Task to complete
Of the entries below, return exactly those lines that fall between the one containing "Moscow Urban Forum (191, 1555)" and the one containing "Project Meganom (307, 1519)", the two end lines included.

+++ Data records +++

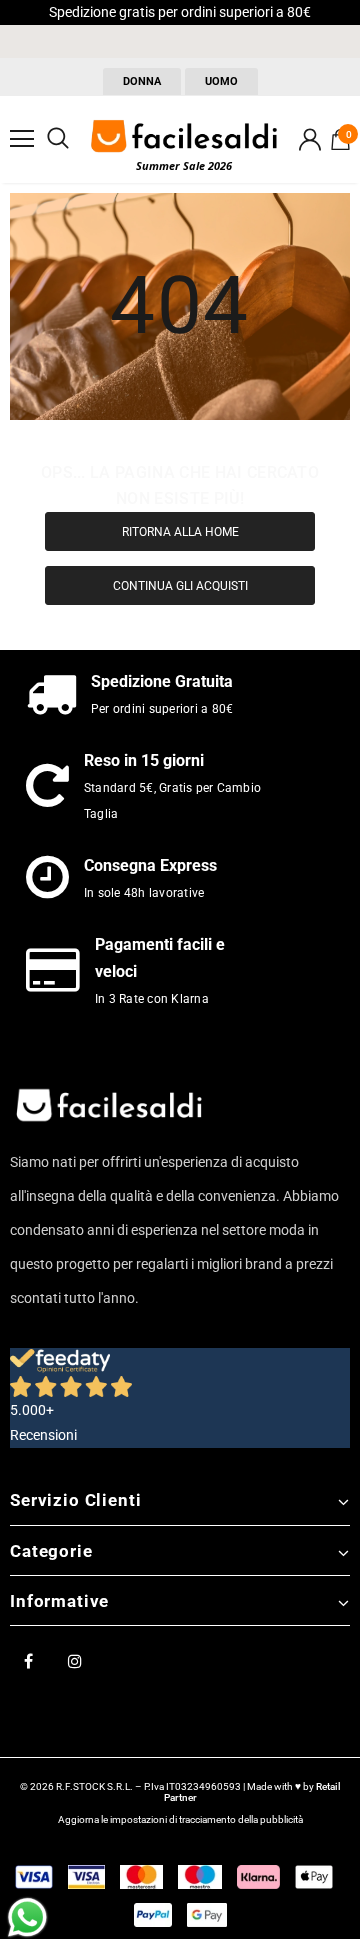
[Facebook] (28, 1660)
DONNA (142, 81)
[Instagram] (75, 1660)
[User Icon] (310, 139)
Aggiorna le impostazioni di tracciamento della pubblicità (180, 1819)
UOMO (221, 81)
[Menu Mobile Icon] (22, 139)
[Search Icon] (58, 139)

+++
+++ Data records +++

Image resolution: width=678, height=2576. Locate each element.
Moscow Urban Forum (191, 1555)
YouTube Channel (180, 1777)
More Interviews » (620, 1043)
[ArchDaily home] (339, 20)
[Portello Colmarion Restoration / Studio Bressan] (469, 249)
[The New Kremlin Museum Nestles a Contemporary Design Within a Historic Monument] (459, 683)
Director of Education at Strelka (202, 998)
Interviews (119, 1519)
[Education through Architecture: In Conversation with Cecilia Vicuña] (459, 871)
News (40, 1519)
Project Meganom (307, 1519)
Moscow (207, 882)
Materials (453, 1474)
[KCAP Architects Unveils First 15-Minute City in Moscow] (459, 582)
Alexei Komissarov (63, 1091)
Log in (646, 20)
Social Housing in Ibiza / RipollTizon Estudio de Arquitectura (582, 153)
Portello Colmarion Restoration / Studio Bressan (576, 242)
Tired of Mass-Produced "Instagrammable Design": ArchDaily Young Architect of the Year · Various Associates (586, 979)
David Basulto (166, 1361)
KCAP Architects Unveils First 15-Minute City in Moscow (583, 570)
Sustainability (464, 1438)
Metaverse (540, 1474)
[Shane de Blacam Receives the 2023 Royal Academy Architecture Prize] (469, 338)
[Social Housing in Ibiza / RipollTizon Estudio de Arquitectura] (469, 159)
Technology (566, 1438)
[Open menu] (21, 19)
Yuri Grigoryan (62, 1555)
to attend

+++

Answer
Moscow Urban Forum (191, 1555)
YouTube Channel (180, 1777)
More Interviews » (620, 1043)
[ArchDaily home] (339, 20)
[Portello Colmarion Restoration / Studio Bressan] (469, 249)
[The New Kremlin Museum Nestles a Contemporary Design Within a Historic Monument] (459, 683)
Director of Education at Strelka (202, 998)
Interviews (119, 1519)
[Education through Architecture: In Conversation with Cecilia Vicuña] (459, 871)
News (40, 1519)
Project Meganom (307, 1519)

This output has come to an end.